実際にはちゃんと効果が出ていて、他の調合次第では傷の治りが早まったり身体が柔らかくなったり、もちろん逆もあるのだが、古の魔女が鍋をかき混ぜて作る怪しい薬のようなものだった。ろくにレシピ帳やお手本などないのだから日夜様々な素材をハンター、薬師丸から仕入れ試行錯誤をする日々。手順や量を少し間違えるだけで目も当てられない失敗作が出来上がるのだから効果付きのふくよかな香りを作り出せれば感動は他に勝るものを知らない。
そういった裏の事情を知らなければ民間療法以下の怪しい儀式にも捉えられ、
「……わかった。聞かなかったことにするからそれ以上何も言わないで」
戸事にはまだ受け入れ難い話だったようだ。それでも2本目の煙草に手を出すあたり味にだけはお気に召したようだが。
ピーンポーン……。
間の抜けた電子音が2人の間を駆け抜ける。
「誰だろ?」
「セールス……にしては時間が遅いわよね」
女の1人住まい、警戒するに越したことはなく舞がスマホを見ても来客の予定はなかった。
不意の来訪者へ居留守を使うことも考えられたがカーテンの隙間から漏れる光でバレバレである。
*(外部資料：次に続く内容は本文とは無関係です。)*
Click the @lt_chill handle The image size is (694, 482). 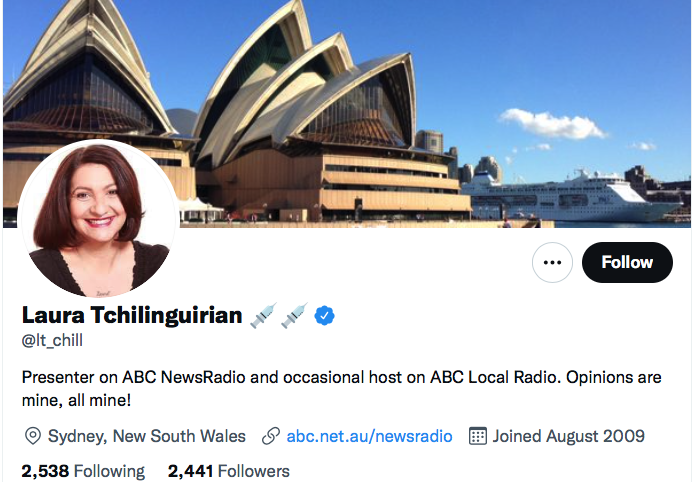(52, 340)
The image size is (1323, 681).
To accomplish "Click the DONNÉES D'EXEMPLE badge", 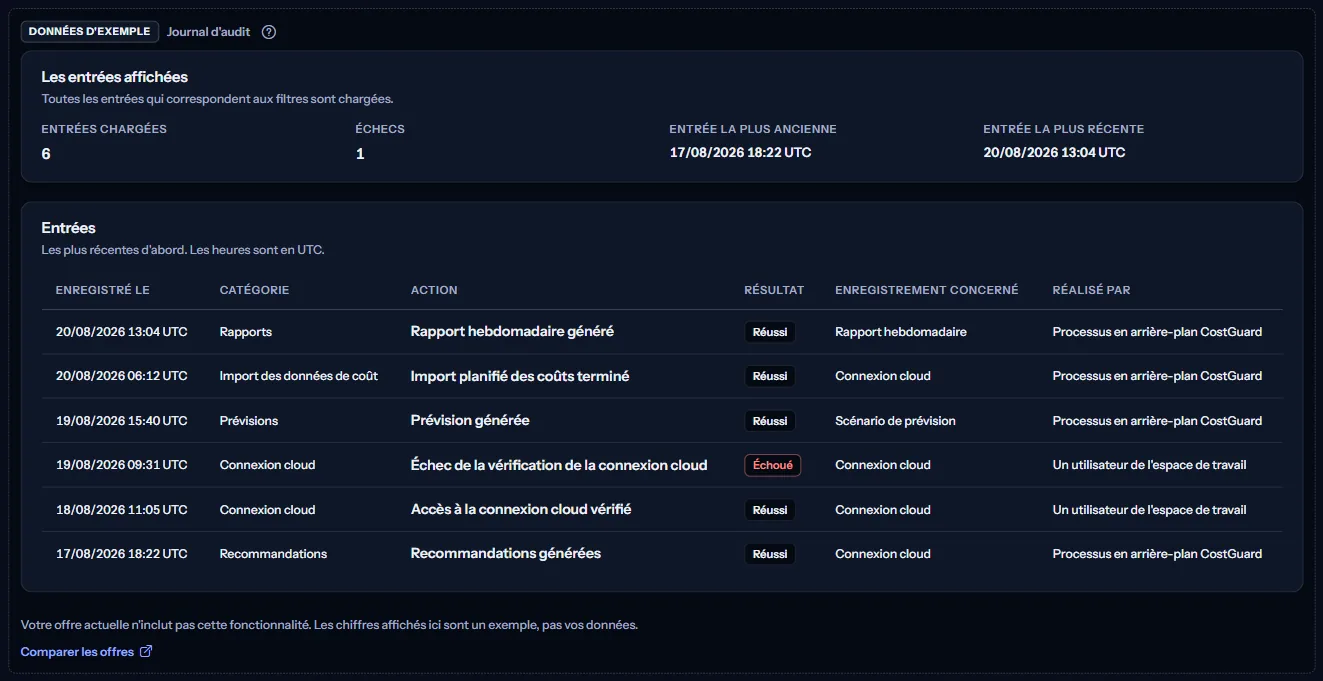I will (x=90, y=32).
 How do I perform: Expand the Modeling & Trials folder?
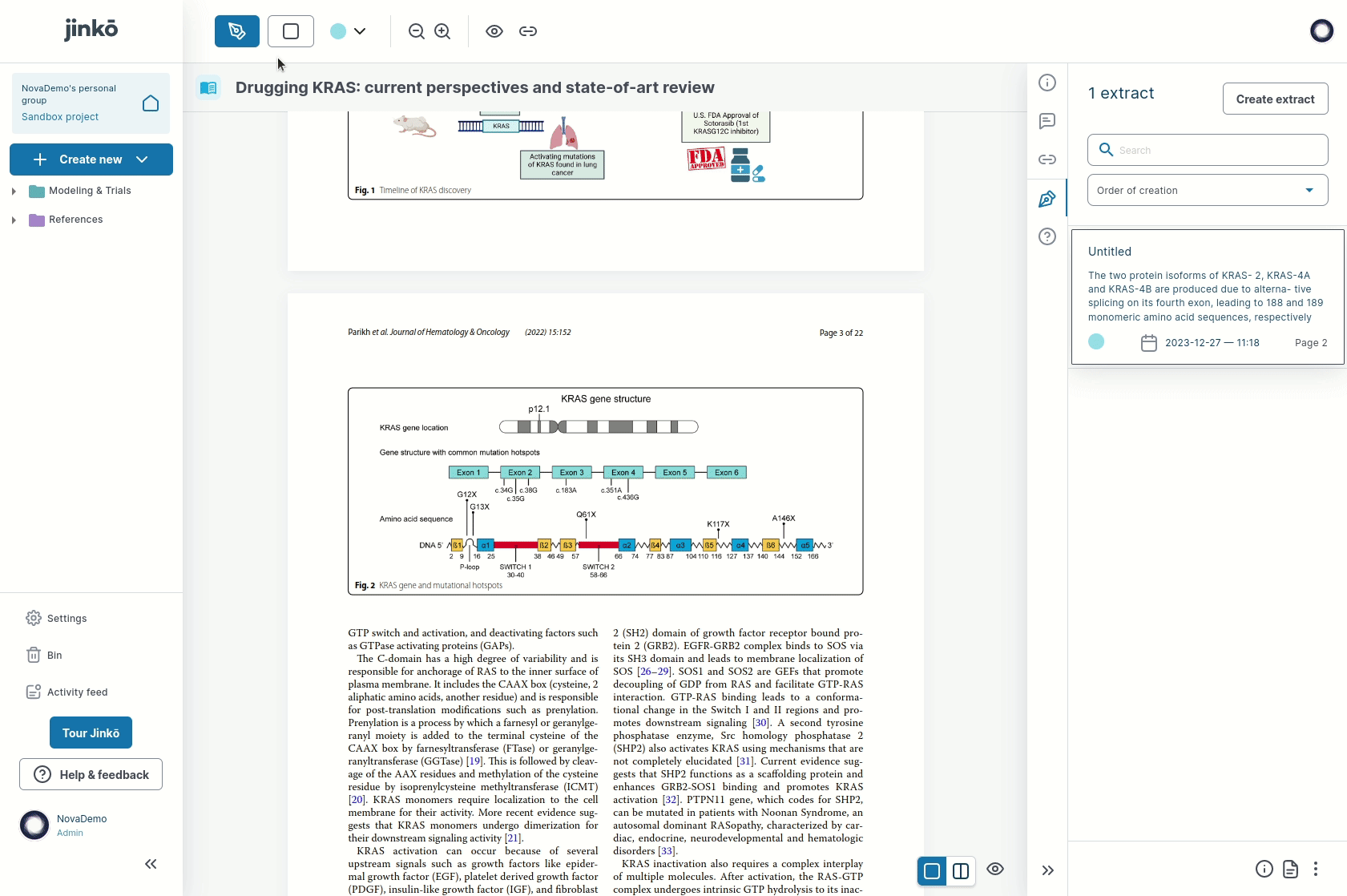pos(14,191)
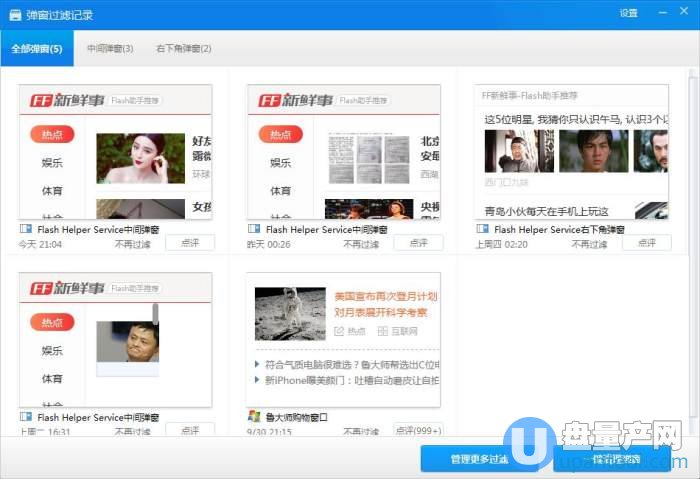
Task: Open the movie stars popup thumbnail
Action: click(x=573, y=152)
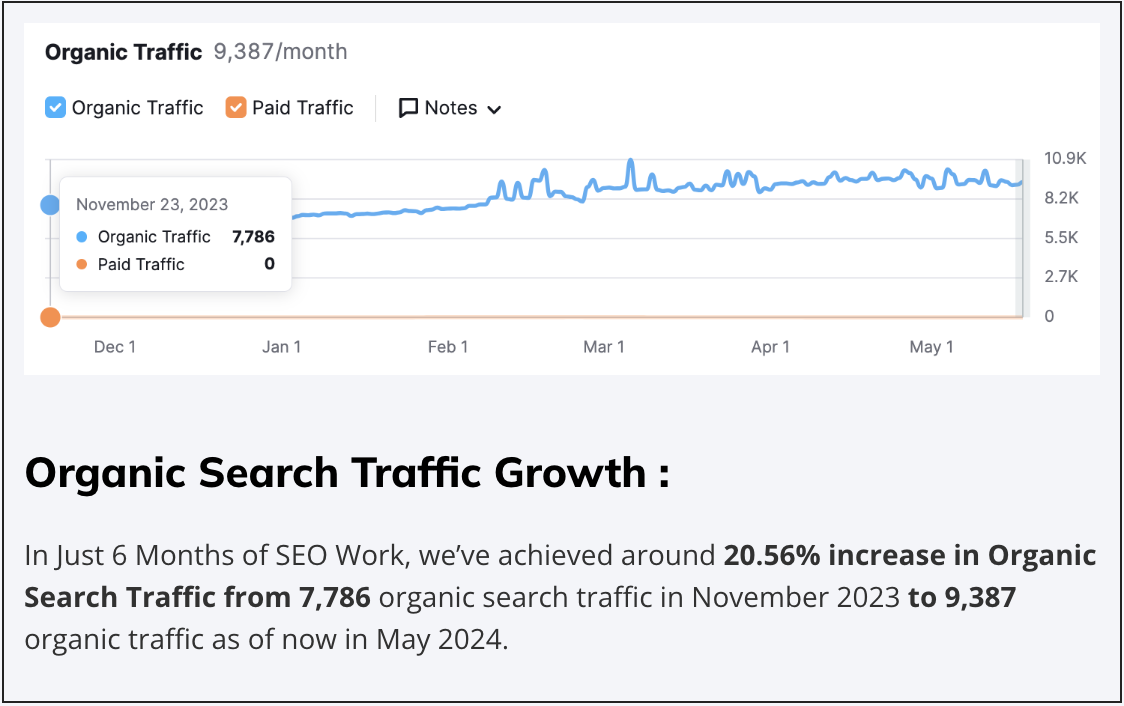Uncheck the Organic Traffic checkbox
This screenshot has height=706, width=1124.
[x=56, y=107]
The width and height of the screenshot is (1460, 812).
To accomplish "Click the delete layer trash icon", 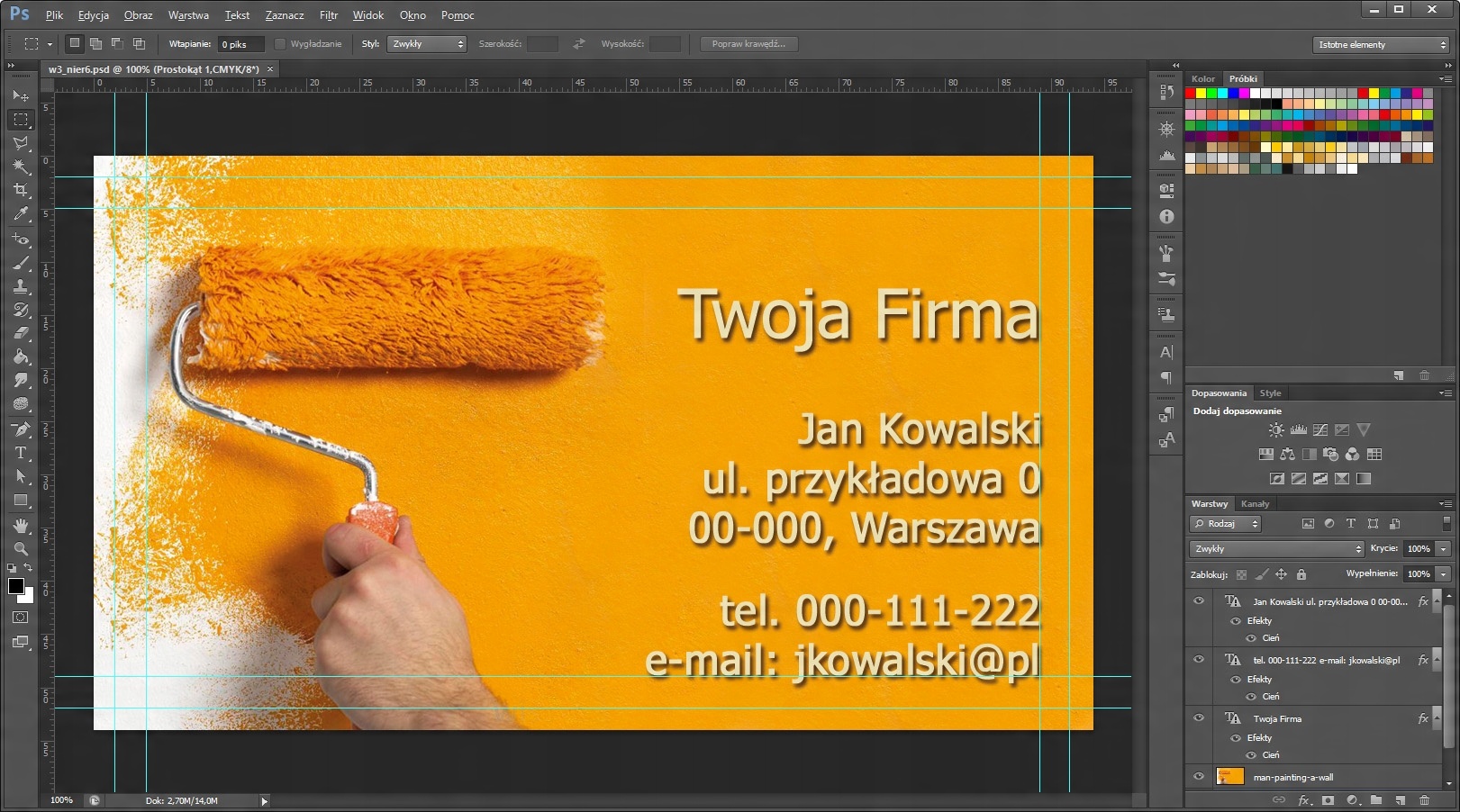I will coord(1424,799).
そうでなくともマンションの薄い壁は姦しい2人の会話を外に漏らしているのだから、無意味な抵抗はやめておとなしく出迎えたほうが得策であった。
「今行きまーす」
ガチャリと冷たいドアノブをひねる。用心という言葉を教えてもらわずに育った少女はレンズから外の様子を確かめることもせず勢いよくドアを開き、そこに立っていたのは闇よりも深く暗いものだった。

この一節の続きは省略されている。